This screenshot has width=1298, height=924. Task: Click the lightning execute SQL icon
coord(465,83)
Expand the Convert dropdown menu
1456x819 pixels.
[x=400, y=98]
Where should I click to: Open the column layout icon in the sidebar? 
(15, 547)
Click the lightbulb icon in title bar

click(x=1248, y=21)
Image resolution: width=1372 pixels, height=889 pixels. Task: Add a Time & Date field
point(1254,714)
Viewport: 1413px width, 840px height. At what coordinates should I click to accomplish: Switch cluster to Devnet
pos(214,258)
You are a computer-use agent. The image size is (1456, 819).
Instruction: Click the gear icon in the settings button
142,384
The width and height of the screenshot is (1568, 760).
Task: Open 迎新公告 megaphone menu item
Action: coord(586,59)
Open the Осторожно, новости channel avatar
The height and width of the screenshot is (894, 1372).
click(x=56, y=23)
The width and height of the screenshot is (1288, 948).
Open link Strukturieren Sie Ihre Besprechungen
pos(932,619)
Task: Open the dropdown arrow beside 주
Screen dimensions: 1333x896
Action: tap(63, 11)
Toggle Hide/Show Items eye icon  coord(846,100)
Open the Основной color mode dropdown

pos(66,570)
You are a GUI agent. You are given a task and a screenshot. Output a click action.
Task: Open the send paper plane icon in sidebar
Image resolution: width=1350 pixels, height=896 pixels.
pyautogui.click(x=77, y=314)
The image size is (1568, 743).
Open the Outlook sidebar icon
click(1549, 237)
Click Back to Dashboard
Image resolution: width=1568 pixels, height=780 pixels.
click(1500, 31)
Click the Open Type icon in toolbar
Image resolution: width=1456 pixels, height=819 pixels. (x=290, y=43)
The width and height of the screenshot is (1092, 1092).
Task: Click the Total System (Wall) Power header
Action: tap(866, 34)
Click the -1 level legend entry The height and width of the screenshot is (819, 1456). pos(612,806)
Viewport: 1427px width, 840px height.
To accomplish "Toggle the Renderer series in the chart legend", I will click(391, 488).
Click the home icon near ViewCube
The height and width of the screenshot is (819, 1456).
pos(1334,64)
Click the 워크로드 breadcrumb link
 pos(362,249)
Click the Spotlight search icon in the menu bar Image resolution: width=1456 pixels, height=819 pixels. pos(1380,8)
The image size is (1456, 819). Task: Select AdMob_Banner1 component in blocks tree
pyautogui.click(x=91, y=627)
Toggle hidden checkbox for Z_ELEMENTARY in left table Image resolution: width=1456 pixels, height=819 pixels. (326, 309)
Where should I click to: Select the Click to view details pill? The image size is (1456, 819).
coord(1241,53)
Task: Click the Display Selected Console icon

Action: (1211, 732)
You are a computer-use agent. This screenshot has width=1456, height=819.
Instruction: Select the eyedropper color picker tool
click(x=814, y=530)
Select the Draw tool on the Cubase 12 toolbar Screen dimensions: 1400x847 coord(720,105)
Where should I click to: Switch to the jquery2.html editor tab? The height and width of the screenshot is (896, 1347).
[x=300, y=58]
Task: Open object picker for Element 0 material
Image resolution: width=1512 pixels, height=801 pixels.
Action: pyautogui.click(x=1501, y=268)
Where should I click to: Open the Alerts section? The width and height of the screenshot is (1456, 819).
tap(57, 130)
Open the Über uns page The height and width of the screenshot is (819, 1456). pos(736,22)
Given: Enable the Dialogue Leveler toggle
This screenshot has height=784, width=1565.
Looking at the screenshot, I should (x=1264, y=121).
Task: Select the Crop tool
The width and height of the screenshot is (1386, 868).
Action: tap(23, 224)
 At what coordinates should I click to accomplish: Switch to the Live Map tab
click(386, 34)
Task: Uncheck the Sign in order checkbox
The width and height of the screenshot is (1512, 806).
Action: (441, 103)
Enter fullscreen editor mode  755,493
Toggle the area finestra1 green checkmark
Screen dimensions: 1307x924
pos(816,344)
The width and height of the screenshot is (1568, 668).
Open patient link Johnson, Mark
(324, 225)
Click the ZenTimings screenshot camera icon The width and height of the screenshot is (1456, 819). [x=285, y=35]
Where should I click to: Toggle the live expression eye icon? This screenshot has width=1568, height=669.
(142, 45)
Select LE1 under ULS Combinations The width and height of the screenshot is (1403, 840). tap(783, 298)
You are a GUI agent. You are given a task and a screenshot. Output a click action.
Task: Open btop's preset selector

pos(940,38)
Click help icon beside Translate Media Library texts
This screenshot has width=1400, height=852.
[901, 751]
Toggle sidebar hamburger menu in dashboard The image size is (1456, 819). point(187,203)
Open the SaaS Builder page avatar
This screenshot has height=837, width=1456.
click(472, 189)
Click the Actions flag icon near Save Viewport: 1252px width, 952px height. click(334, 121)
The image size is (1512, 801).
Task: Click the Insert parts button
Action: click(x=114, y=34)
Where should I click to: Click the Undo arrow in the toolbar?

· · · · ·

▸ **TASK PROMPT**
Beginning with the line that contains "Task: Open btop's preset selector", write out every line through the end of the entries above, exactly.

▸ **EXERCISE ANSWER**
Task: Open btop's preset selector

pos(940,38)
Click help icon beside Translate Media Library texts
This screenshot has width=1400, height=852.
[901, 751]
Toggle sidebar hamburger menu in dashboard The image size is (1456, 819). point(187,203)
Open the SaaS Builder page avatar
This screenshot has height=837, width=1456.
click(472, 189)
Click the Actions flag icon near Save Viewport: 1252px width, 952px height. click(334, 121)
The image size is (1512, 801).
Task: Click the Insert parts button
Action: click(x=114, y=34)
Where should I click to: Click the Undo arrow in the toolbar?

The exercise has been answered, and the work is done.